> _WORK REQUEST_:
Arrange the lines as a Markdown table with columns Row and Text, numbering each row and leaving out blank lines. Include only the lines starting with the line containing "is (703, 430)." and going on through the line containing "What do you see at coordinates (568, 238)".

┏━━

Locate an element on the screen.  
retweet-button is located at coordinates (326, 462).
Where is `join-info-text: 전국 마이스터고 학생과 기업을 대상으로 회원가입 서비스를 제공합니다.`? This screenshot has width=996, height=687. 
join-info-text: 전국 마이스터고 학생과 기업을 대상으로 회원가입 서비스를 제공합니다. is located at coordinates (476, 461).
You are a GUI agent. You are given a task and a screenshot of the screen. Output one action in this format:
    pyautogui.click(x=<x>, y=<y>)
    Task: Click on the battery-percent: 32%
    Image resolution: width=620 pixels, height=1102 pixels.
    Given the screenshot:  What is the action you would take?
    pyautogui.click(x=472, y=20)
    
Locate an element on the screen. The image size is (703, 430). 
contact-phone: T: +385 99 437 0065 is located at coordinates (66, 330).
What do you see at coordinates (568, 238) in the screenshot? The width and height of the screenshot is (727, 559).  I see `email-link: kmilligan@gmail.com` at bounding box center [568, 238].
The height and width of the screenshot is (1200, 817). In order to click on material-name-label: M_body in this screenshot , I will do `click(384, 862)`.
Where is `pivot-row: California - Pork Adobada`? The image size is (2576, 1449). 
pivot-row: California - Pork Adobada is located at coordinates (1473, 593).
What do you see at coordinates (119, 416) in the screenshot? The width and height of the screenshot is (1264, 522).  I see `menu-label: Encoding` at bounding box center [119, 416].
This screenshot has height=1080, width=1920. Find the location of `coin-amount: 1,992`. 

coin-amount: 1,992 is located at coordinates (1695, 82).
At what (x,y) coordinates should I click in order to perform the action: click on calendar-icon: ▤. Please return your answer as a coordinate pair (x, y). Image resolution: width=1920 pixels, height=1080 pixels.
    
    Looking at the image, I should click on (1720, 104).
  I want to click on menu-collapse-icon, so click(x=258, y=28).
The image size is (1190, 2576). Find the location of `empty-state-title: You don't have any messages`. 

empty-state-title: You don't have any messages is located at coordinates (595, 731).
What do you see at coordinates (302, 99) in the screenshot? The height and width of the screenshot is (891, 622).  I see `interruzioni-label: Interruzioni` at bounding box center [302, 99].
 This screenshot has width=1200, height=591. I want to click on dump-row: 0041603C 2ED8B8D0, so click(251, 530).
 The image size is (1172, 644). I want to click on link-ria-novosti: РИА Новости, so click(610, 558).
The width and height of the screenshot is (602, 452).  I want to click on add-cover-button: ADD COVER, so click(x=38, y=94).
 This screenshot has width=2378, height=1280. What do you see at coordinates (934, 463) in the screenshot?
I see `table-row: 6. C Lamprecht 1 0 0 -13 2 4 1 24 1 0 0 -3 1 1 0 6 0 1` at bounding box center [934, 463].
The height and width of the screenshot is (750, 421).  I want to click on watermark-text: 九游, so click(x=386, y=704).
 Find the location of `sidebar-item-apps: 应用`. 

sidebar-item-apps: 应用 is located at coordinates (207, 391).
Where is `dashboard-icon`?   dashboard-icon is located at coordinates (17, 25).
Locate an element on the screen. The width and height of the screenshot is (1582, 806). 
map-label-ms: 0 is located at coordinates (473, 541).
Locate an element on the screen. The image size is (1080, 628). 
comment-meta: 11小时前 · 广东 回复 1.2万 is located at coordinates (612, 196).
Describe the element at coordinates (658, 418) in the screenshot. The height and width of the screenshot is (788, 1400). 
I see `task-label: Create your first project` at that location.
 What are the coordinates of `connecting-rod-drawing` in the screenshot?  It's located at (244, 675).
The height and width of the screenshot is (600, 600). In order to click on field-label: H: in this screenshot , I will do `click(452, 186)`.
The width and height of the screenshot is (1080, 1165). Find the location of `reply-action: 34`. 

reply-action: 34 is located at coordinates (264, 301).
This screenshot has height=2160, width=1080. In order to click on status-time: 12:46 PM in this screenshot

┗━━

> _SOLUTION FOR THIS PROBLEM_:
| Row | Text |
|---|---|
| 1 | Locate an element on the screen. The image size is (703, 430).  |
| 2 | contact-phone: T: +385 99 437 0065 is located at coordinates (66, 330). |
| 3 | What do you see at coordinates (568, 238) in the screenshot? The width and height of the screenshot is (727, 559).  I see `email-link: kmilligan@gmail.com` at bounding box center [568, 238]. |